• _掲載本文_:
··········

国産レモンの生産法人が誕生、磐田市と広島県に自社農園確保へ 鈴生やポッカサッポロなど合弁 …

2025/09/22 11:16 

  • このエントリーをはてなブックマークに追加
 農産物生産の鈴生(静岡市)と大手飲料・食品メーカーのポッカサッポロフード&ビバレッジ(名古屋市)、食品商社の西本Wismettacホールディングス(東京都)は8日、国産レモンの生産振興に向け、合弁で農業法人「レモニティ」を静岡市葵区に設立したと発表した。耕作放棄地などを活用して、2026年に磐田市と広島県江田島市にそれぞれ約5ヘクタールの自社農園を確保し、レモン栽培に着手する。
 設立は今月3日付。出資比率は非公表だが、鈴生が議決権ベースで株式の過半数を保有する。同社の鈴木貴博社長が新会社の社長も務める。鈴生が知見を生かしてレモン栽培の中心を担う。自社栽培分に加えて、レモンの産地化を進めている磐田市などの生産者からも集荷し、加工用はポッカサッポロに、青果向けは西本に販売する。両社は国産レモンの品質などを生かし、商品開発や販路拡大につなげる。

··········

• _データ_:
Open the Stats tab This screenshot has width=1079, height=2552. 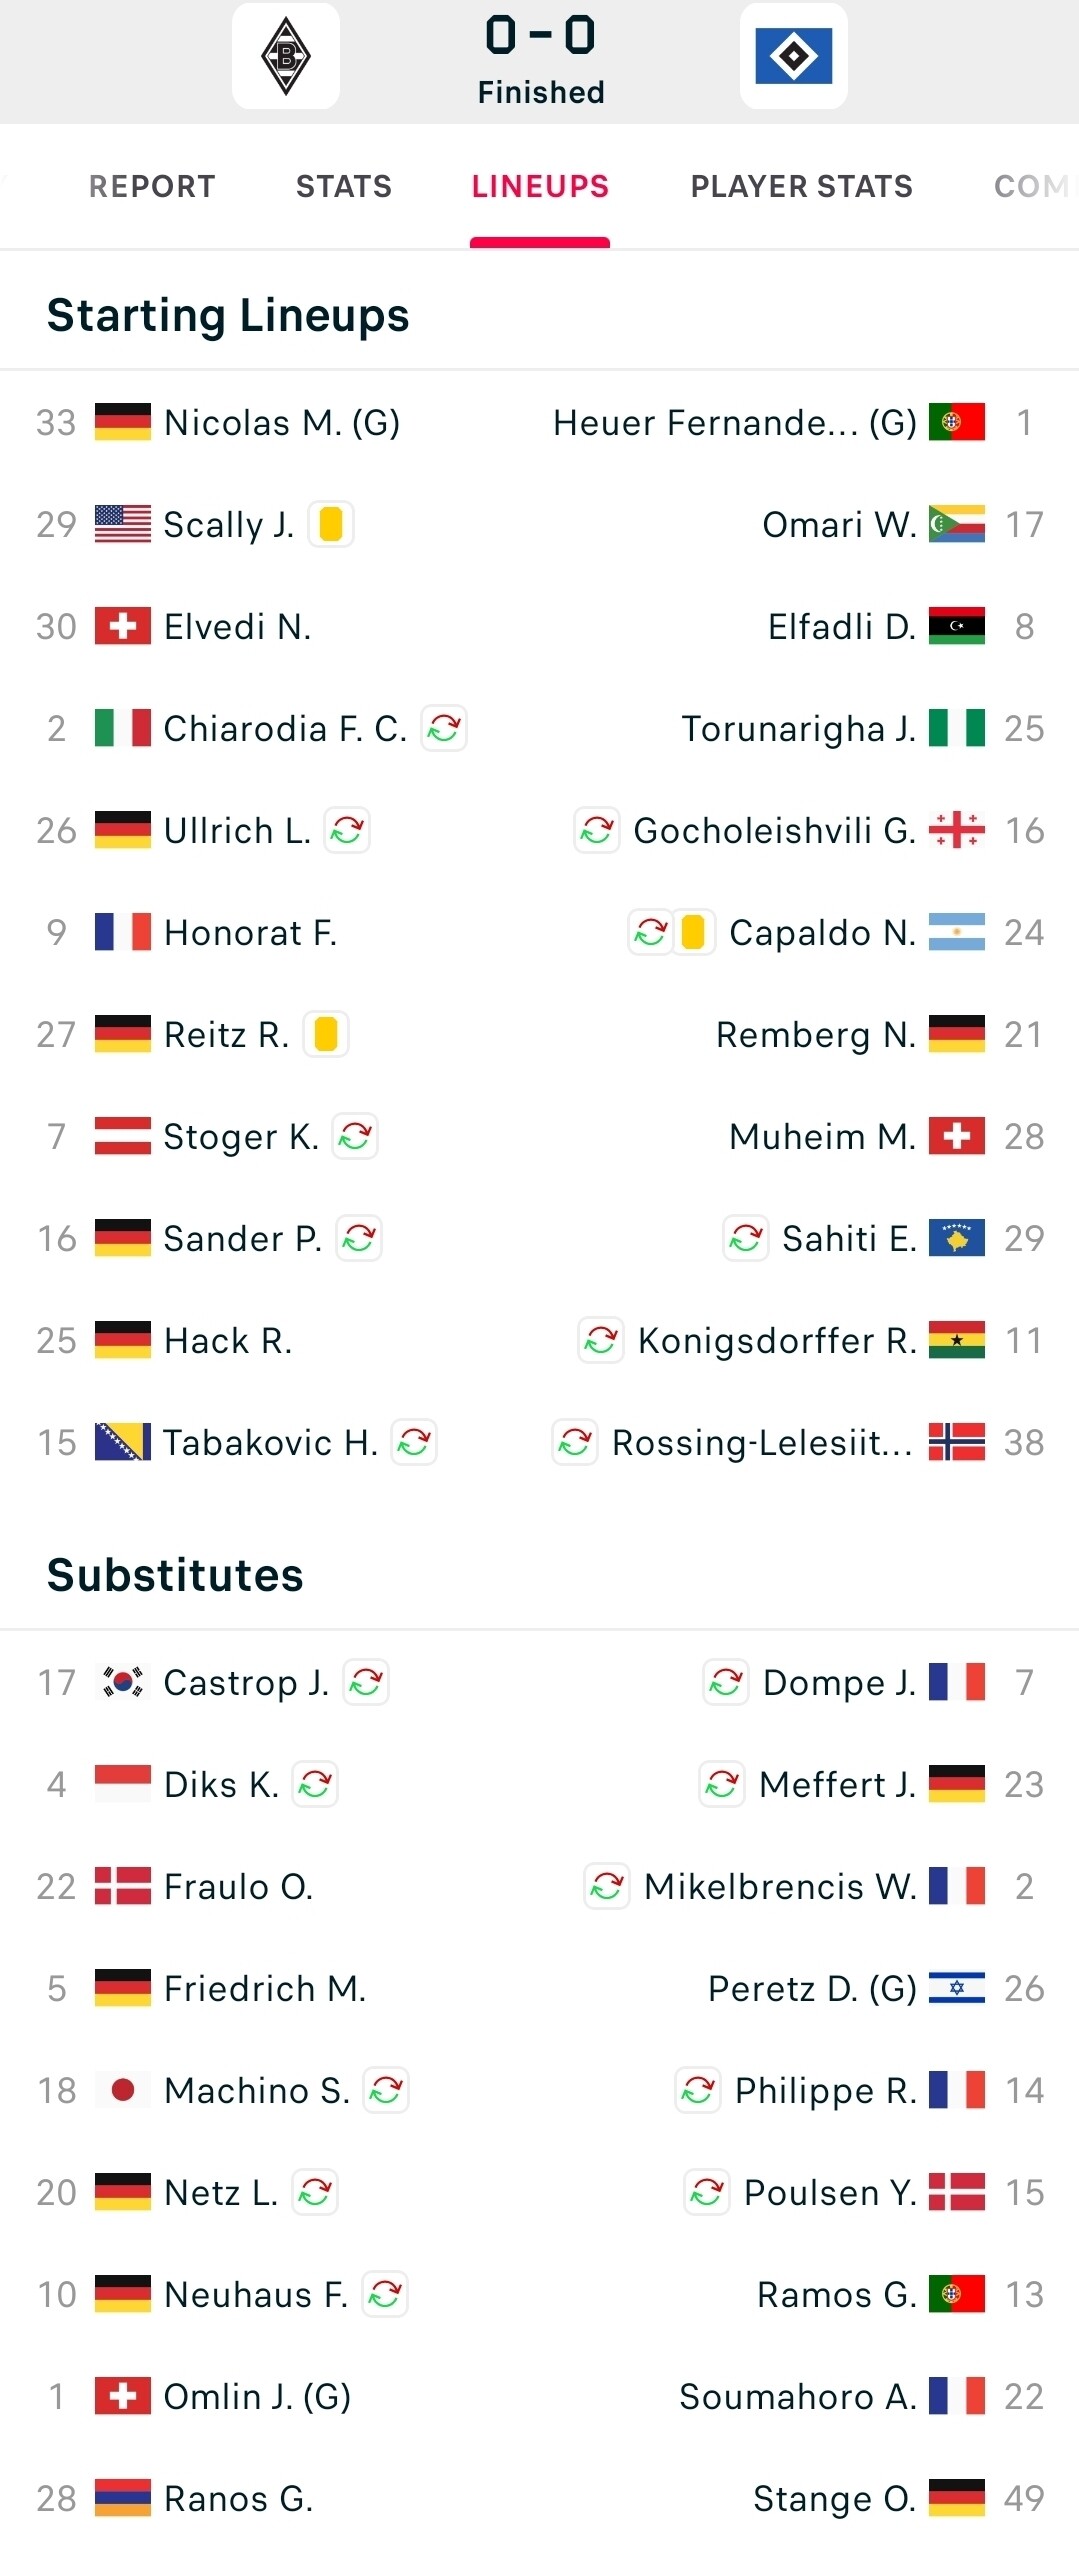pyautogui.click(x=344, y=186)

··········

• _課題の目標 1_: 国産レモン生産法人の記事によると、新会社の社長は誰が務めますか。
• _課題の目標 2_: 国産レモン生産法人の記事のうち、「国産レモンの生産法人が誕生、磐田市と広島県に自社農園確保へ 鈴生やポッカサッポロなど合弁 …」を含む語句で始まり「保し、レモン栽培に着手する。」で終わる部分を、一字一句変えずに引用してください。
• _課題の目標 3_: 国産レモン生産法人の記事の最後の文に続けて、その先の文章を書いてください。
データは国産レモン生産法人の記事とは別の資料です。

• _演習の解答 1_: 鈴生の鈴木貴博社長が務めます。

• _演習の解答 2_:
国産レモンの生産法人が誕生、磐田市と広島県に自社農園確保へ 鈴生やポッカサッポロなど合弁 …

2025/09/22 11:16 

  • このエントリーをはてなブックマークに追加
 農産物生産の鈴生(静岡市)と大手飲料・食品メーカーのポッカサッポロフード&ビバレッジ(名古屋市)、食品商社の西本Wismettacホールディングス(東京都)は8日、国産レモンの生産振興に向け、合弁で農業法人「レモニティ」を静岡市葵区に設立したと発表した。耕作放棄地などを活用して、2026年に磐田市と広島県江田島市にそれぞれ約5ヘクタールの自社農園を確保し、レモン栽培に着手する。

• _演習の解答 3_:
 自社農園は10ヘクタールからスタートするが、磐田、江田島両市を中心に30年に50ヘクタール、35年には100ヘクタールに広げる方針。耕作放棄地などの集約による大規模化と並行し、35年には3千トンの収穫を実現して国産のシェア3割を目指す。先端技術を生かしたスマート農業化も図る。新会社は設立時点で従業員6人だが、農園の拡大に合わせて地元雇用を進める。
 農地の中でも特に果樹園で耕作放棄地が増える一方、レモンを使ったドリンクやグルメの人気が高まっていることから、現在は輸入品の4分の1程度しか国内市場に供給されていない国産の需要は拡大すると見込んだ。鈴木社長は「果樹栽培は初期投資が大きく、収益化まで時間がかかる。安定した販路の確保も必須」とし、各社の資本力やネットワークを生かした事業展開に意欲を示した。産地化を加速させるため、次世代生産者の育成にも取り組むとした。
 ポッカサッポロの佐藤雅志社長は「国産レモンの市場を拡大・活性化させ、地域への貢献、産地振興につなげたい」と述べ、西本の新開裕之社長(三島市出身)は「安心・安全、高品質な国産レモンの安定供給を一緒に実現したい」と強調した。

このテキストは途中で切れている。